RWMutex-and-sync.Map
In the last post, I noted a problem of read-and-write in high-cocurrency situation and finally chose to use sync.Map
. This post I will make a comparation between map with RWMutex
and sync.Map
.
Read-or-Write Test
Code
package main
import (
"fmt"
"sync"
"time"
)
type rwMap struct {
data map[int]int
m sync.RWMutex
}
var (
rwm = rwMap{data: make(map[int]int)}
end = int(1e7)
syncM sync.Map
)
func main() {
fmt.Println("write test")
// rw map
start := time.Now()
for i := 0; i < end; i++ {
rwm.m.Lock()
rwm.data[i] = i
rwm.m.Unlock()
}
fmt.Printf("rw map used %v\n", time.Since(start))
// sync Map
start = time.Now()
for i := 0; i < end; i++ {
syncM.Store(i, i)
}
fmt.Printf("sync map used %v\n\n", time.Since(start))
fmt.Println("read test")
// rw map
start = time.Now()
for i := 0; i < end; i++ {
rwm.m.RLock()
_ = rwm.data[i]
rwm.m.RUnlock()
}
fmt.Printf("rw map used %v\n", time.Since(start))
// sync Map
start = time.Now()
for i := 0; i < end; i++ {
_, _ = syncM.Load(i)
}
fmt.Printf("sync map used %v\n\n", time.Since(start))
}
Result
➜ comparation go run main.go
write test
rw map used 3.012520671s
sync map used 10.648790268s
read test
rw map used 1.124830897s
sync map used 2.328729454s
➜ comparation
We can see that sync.Map
is not as good as we except in this situation.

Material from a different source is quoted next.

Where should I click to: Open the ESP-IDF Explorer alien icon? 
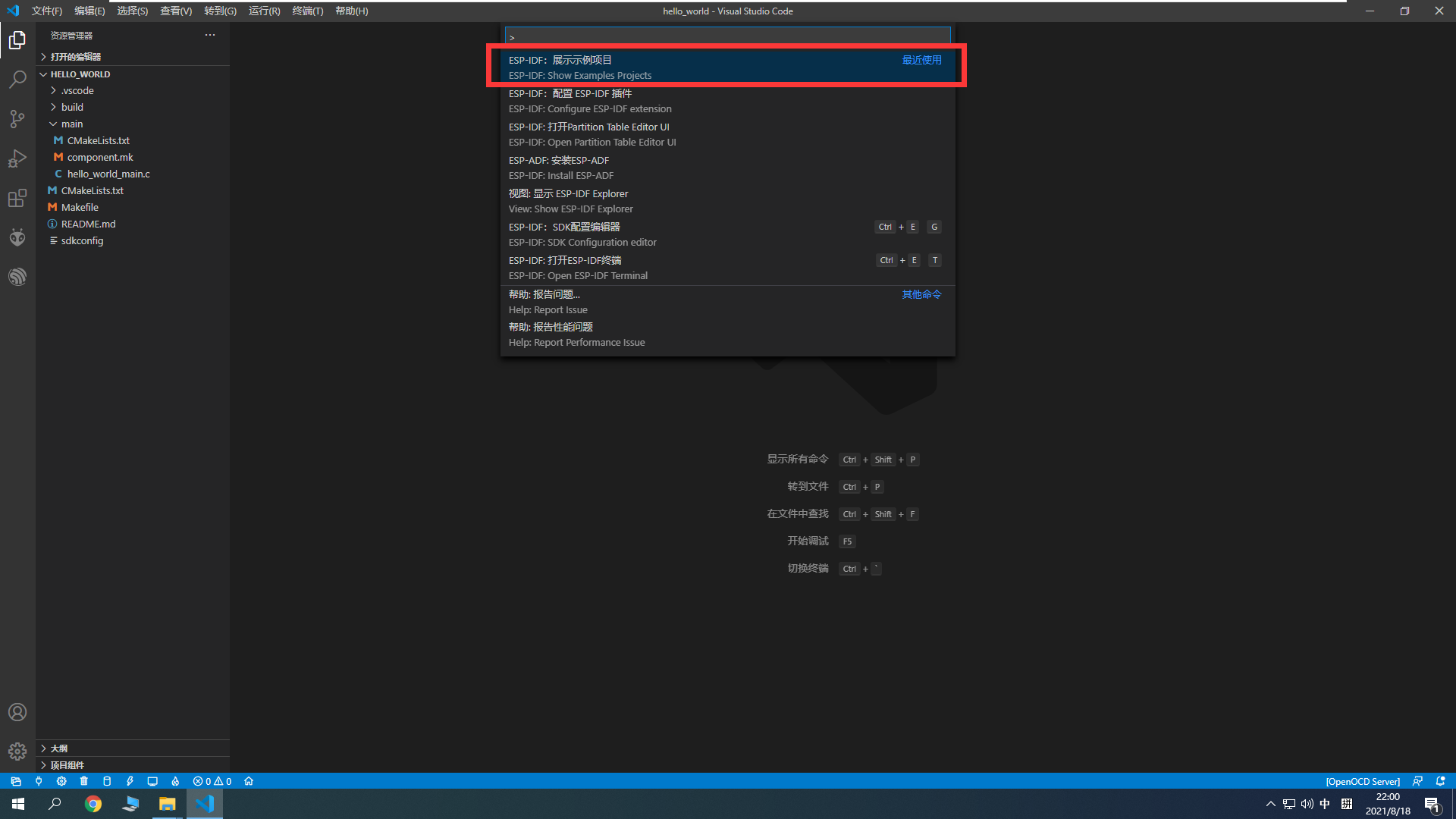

Cocurrency Read-Write Test
Let’s do some test in high-cocurrency.
map with rw-mutex
package main
import (
"fmt"
"sync"
"sync/atomic"
"time"
)
type rwMap struct {
data map[int]int
m sync.RWMutex
}
var (
rwm = rwMap{data: make(map[int]int)}
end = int(1e7)
// syncM sync.Map
readTimes uint64
)
func init() {
for i := 0; i < end; i++ {
rwm.data[i] = i
}
}
func read() {
for {
for i := 0; i < end; i++ {
rwm.m.RLock()
atomic.AddUint64(&readTimes, 1)
if rwm.data[i] != i {
panic("!")
}
rwm.m.RUnlock()
}
}
}
func write() {
n := time.Now().Nanosecond() % 1000
rwm.m.Lock()
rwm.data[n] = n
rwm.m.Unlock()
}
func main() {
start := time.Now()
// 10 gouroutine to read data
for i := 0; i < 10; i++ {
go read()
}
time.Sleep(time.Second)
// write 100 times
for i := 0; i < 100; i++ {
write()
}
fmt.Printf("read %d, used %v\n", readTimes, time.Since(start.Add(-time.Second)))
}
I got:
➜ comparation go run main.go
read 13163604, used 2.019429333s
➜ comparation
sync.Map
package main
import (
"fmt"
"sync"
"sync/atomic"
"time"
)
type rwMap struct {
data map[int]int
m sync.RWMutex
}
var (
rwm = rwMap{data: make(map[int]int)}
end = int(1e7)
syncM sync.Map
readTimes uint64
)
func init() {
for i := 0; i < end; i++ {
rwm.data[i] = i
}
}
func read() {
for {
for i := 0; i < end; i++ {
atomic.AddUint64(&readTimes, 1)
syncM.Load(i)
}
}
}
func write() {
n := time.Now().UnixNano() % 1000
syncM.Store(n, n)
}
func main() {
start := time.Now()
// 10 gouroutine to read data
for i := 0; i < 10; i++ {
go read()
}
time.Sleep(time.Second)
// write 100 times
for i := 0; i < 100; i++ {
write()
}
fmt.Printf("read %d, used %v\n", readTimes, time.Since(start.Add(-time.Second)))
}
And the result:
➜ comparation go run main.go
read 95246260, used 2.30790947s
➜ comparation
I did got the difference: sync.Map
cocurrent read ability is much better than a map with rw mutex.
Conclusion
sync.Map
is suitable for the scenes with high-cocurrency read and fewer write actions.
But in the cases whitch a map is read or write in single goroutine, you’d better use a map with rw-mutex.